The maze was fading to a distant memory.
It was Saturday and we’d been shopping. We were walking down the lane with our Tesco bags when we saw Paul’s red Peugeot parked outside the gate. He got out of the car when he saw us and stood with his arms folded, smiling at Carmel. Then he opened his arms up wide as she raced forwards and flung herself at him.
‘Daddy,’ she screamed.
‘My girl,’ he almost shouted. ‘My lovely girl.’
He never looked at me once the whole time, but maybe, after all, I was relieved. I’d tried to keep myself together in the time since he’d left, for my own sake and Carmel’s — flowers on my blouses, deep berry colours, or summery yellows. A dash of lipstick, cheap and cheerful. The same with the house — I’d put bright orange curtains at the windows and hung little mottoes up on the walls, to try and fill the gap he’d left. But typically Paul had caught me on the one day we’d rushed out to catch the bus, me still looping my hair into a haphazard ponytail. And Carmel was ecstatic to see him and I didn’t want to spoil that so I unlocked the front door to let us in and waited till she went to hang her coat up.
‘What’s going on?’
He sat at the kitchen table looking bigger than I remembered. Tall and handsome with his legs lolling about like our little kitchen chairs were from a schoolroom. He smelled strange though, the chemical scent of fabric conditioner hung about him.
‘I’ve come to see our daughter, that’s OK, isn’t it?’
Then I heard her coming down the hall so I didn’t mention access agreements or how he was supposed to see her every weekend and hadn’t been near us for nearly five months. I was just glad for her that he was there. Carmel was bringing armfuls of things to show him — a cushion she’d made at school with her name painted on it; her last report; her new umbrella which had ears sticking up in little flaps when you opened it.
‘Never mind all that.’ Paul stood up and he looked so strong and handsome that I had to harden my heart. ‘Let’s you and me go and watch a film in town and you can choose a place to eat afterwards.’

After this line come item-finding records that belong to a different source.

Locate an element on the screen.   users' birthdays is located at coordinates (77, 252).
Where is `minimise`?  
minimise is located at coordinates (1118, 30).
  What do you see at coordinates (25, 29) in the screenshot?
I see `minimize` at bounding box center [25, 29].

He leaned down and unpeeled a strand of hair stuck to her cheek and tucked it behind her ear. Such a tender gesture. I wondered how he could have beared to stay away for so long. Then, like he’d been reading my mind: ‘I’ve been wanting to see you so much, Carmel. I’ve just been waiting till everything was settled …’ I realised he meant till I was settled. ‘We’ll have a lovely evening now. We’ll stuff our faces with popcorn.’
‘And Mum?’ Carmel was looking over at me. God, how alike they looked: clear hazel eyes; curly hair; strong bones.
‘No, let’s leave Mum in peace for once. Just you and me.’
I chimed in with a smile as bright as a piece of tin, ‘Yes, you two go. Enjoy yourselves. I’ve things to do.’
Carmel looked suspiciously at my tin smile so I softened my face and said, ‘I’ve got lots to do here, Carmel. I’ll be able to read in front of the fire without the television on.’ So she slowly put her things down and went to get her coat.
‘You could come, but probably for the best, eh? It would only spoil it for her, wouldn’t it? I mean, if us two fall out again.’
I said, ‘Yes, Paul,’ and turned away, conscious that my hair was in a scruffy ponytail with scrappy bits falling around my face and hating myself for caring. ‘You go,’ I said and willed myself not to ask about Lucy, and whether they still lived together, but I didn’t need to ask really. It wasn’t just the smell of fabric conditioner that was new, anyone could see he’d been dressed by a woman. Pink-and-green polo shirt, sweetie colours. A chunky Patek Philippe watch gleaming on his wrist.